Collection entries
- Opening Delimiter -
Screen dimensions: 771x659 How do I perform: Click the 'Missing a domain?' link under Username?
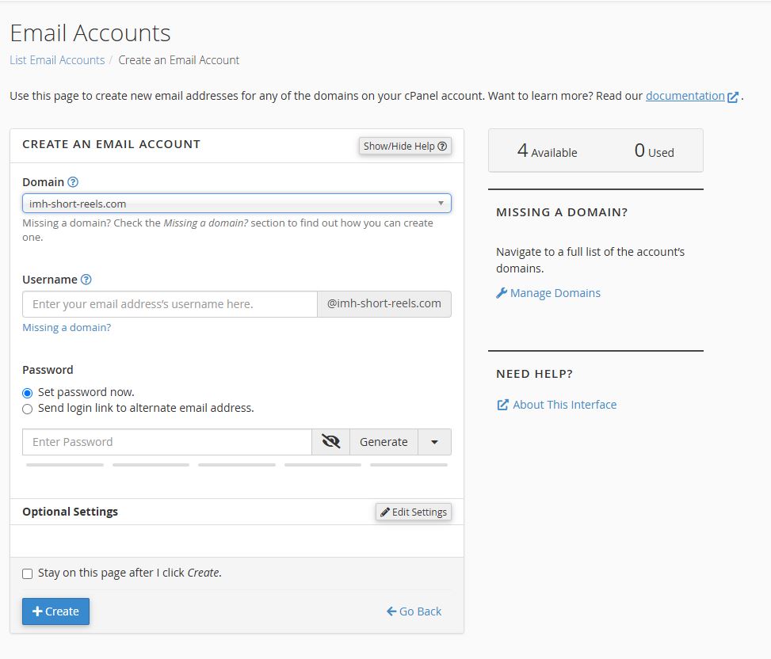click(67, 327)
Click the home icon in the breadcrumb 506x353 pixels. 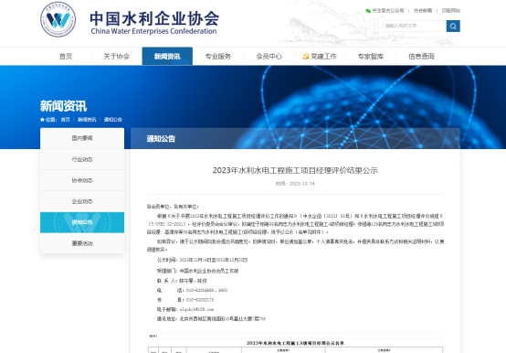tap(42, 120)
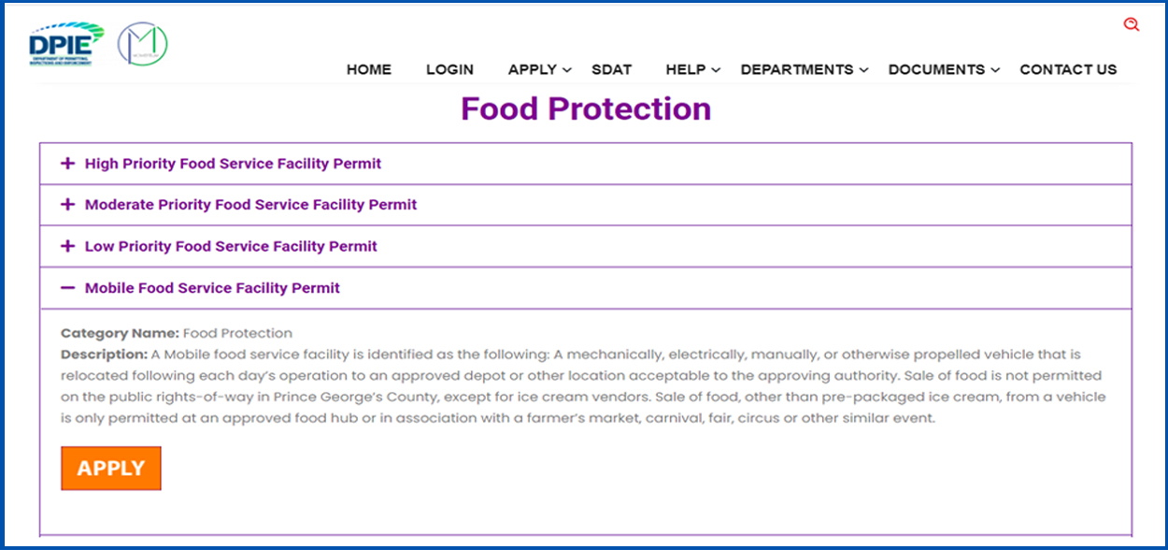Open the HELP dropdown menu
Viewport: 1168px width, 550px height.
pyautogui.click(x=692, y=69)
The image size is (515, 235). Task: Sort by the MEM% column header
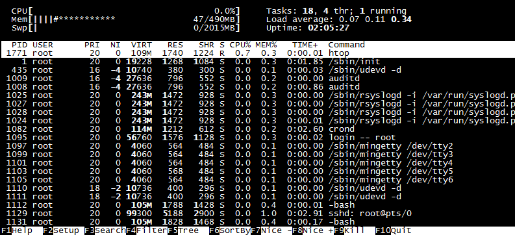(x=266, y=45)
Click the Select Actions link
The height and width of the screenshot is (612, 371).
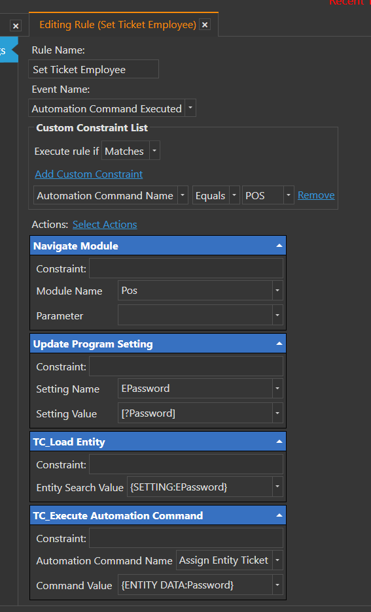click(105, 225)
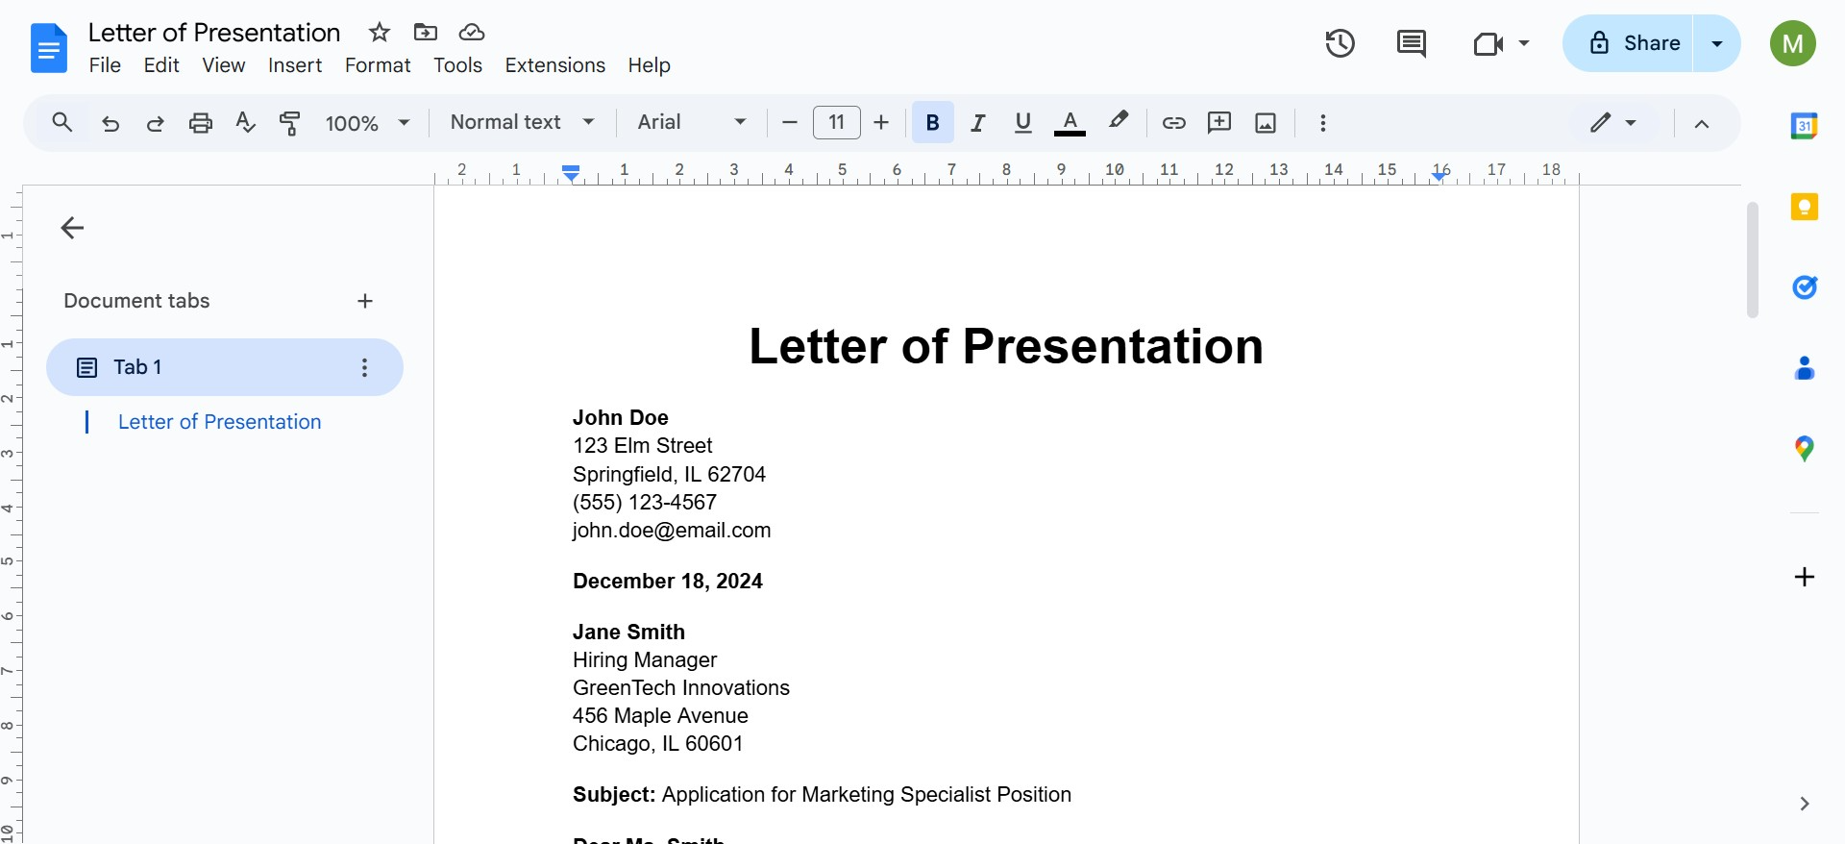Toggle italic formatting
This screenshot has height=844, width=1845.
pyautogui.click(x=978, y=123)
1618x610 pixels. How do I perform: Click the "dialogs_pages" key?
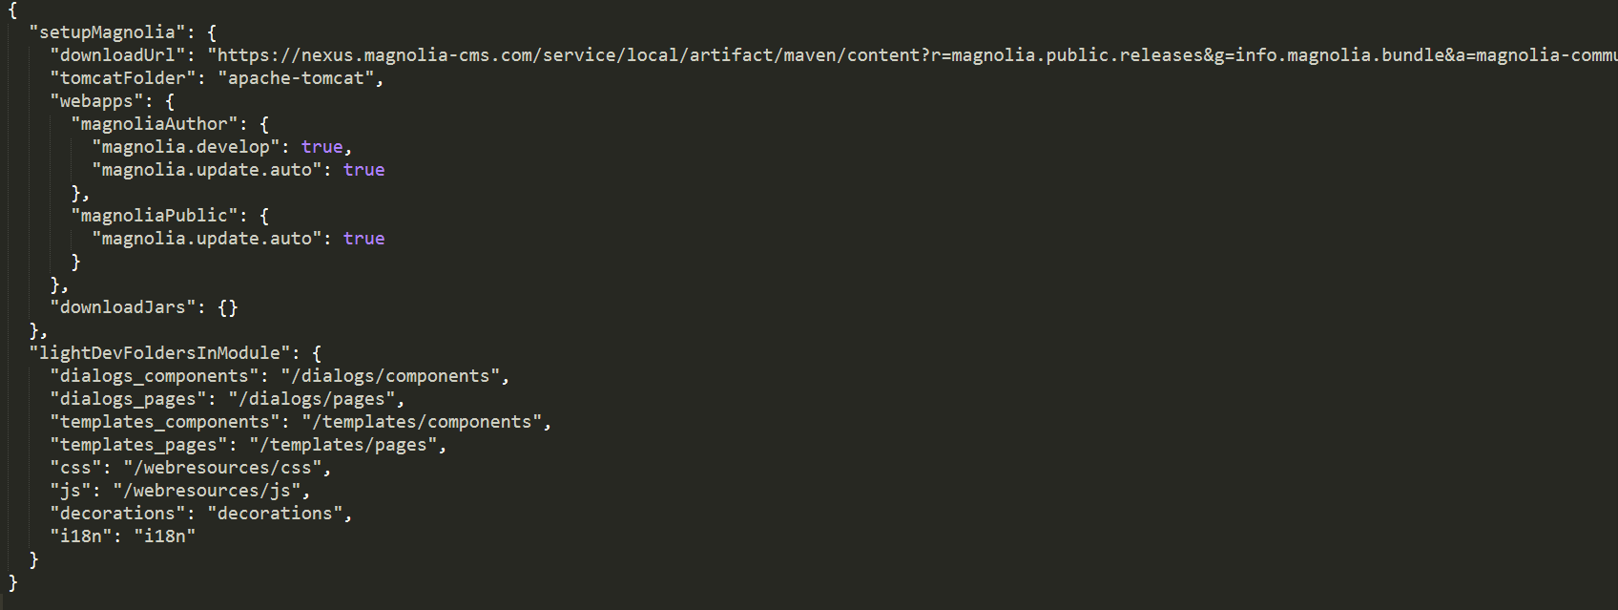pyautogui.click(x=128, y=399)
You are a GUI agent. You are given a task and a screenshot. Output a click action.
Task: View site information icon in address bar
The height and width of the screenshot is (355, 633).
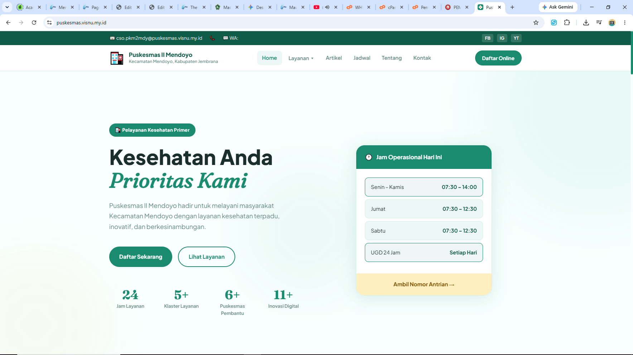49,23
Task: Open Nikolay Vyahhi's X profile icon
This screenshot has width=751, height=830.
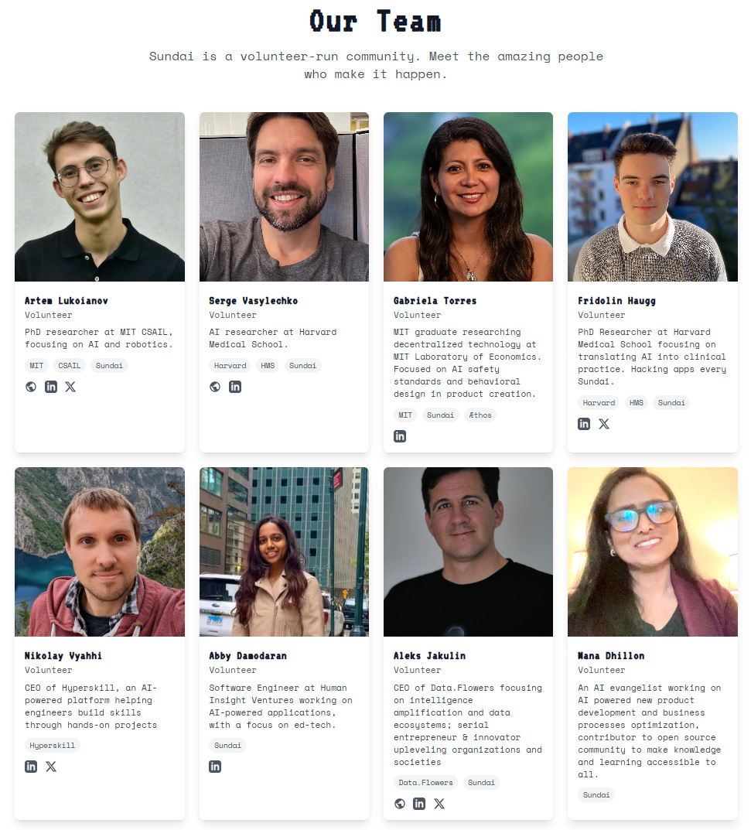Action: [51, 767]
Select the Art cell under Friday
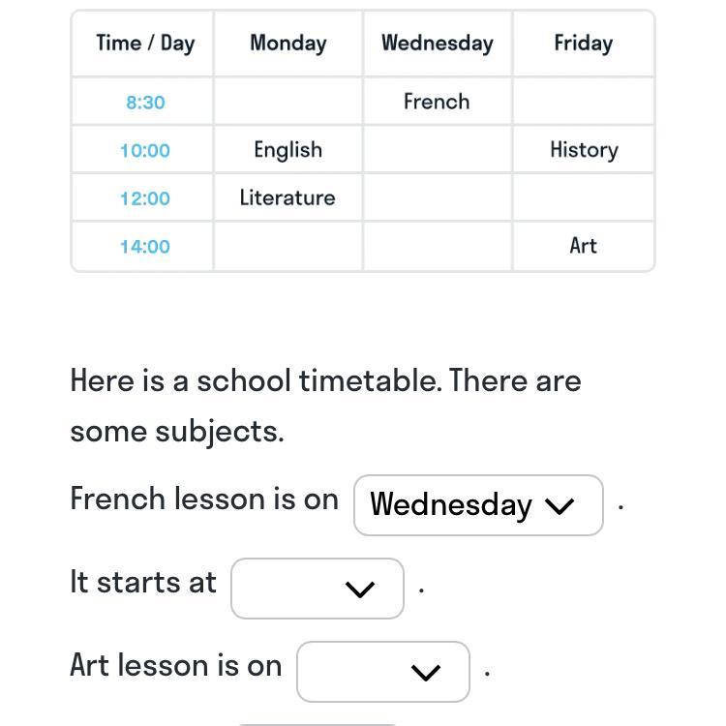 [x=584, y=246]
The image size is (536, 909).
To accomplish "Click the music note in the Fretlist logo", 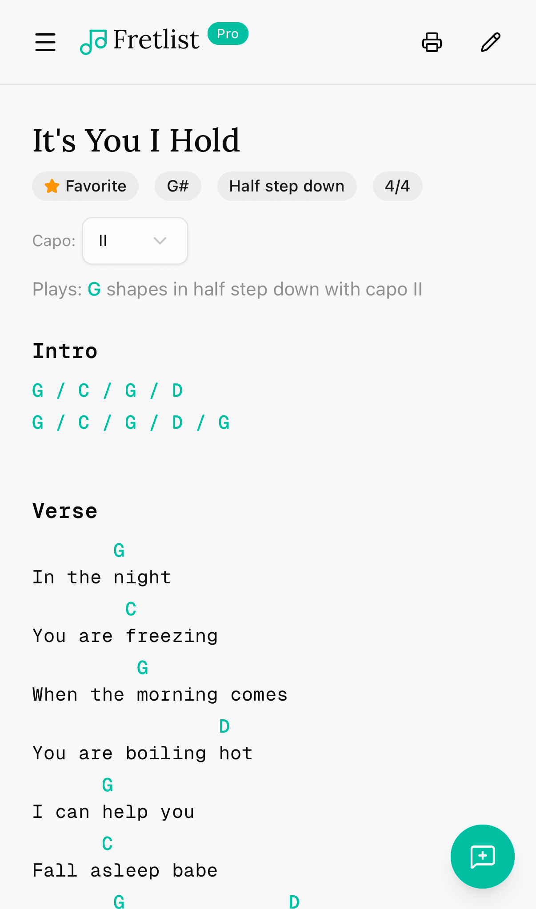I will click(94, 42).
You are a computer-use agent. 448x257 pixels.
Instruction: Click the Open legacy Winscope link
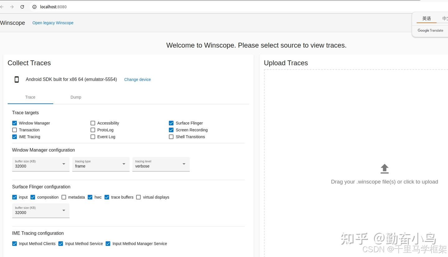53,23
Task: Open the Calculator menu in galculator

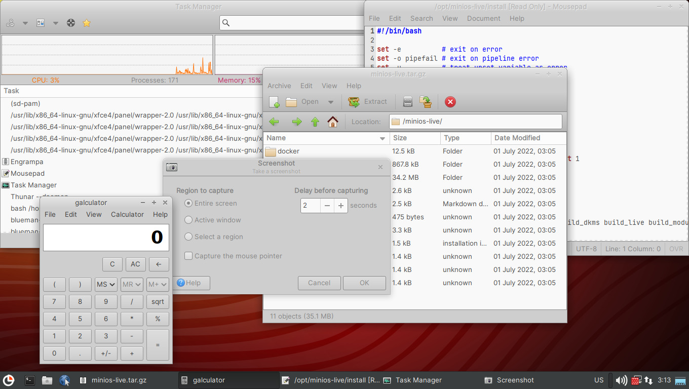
- Closing Delimiter -
ACTIVITY
Copy out the lines of the data where the string "agent" occurs.

ANSWER SPACE
You are a GUI agent. You are given a task and a screenshot. Output a click action.
You are a computer-use agent. 448x257 pixels.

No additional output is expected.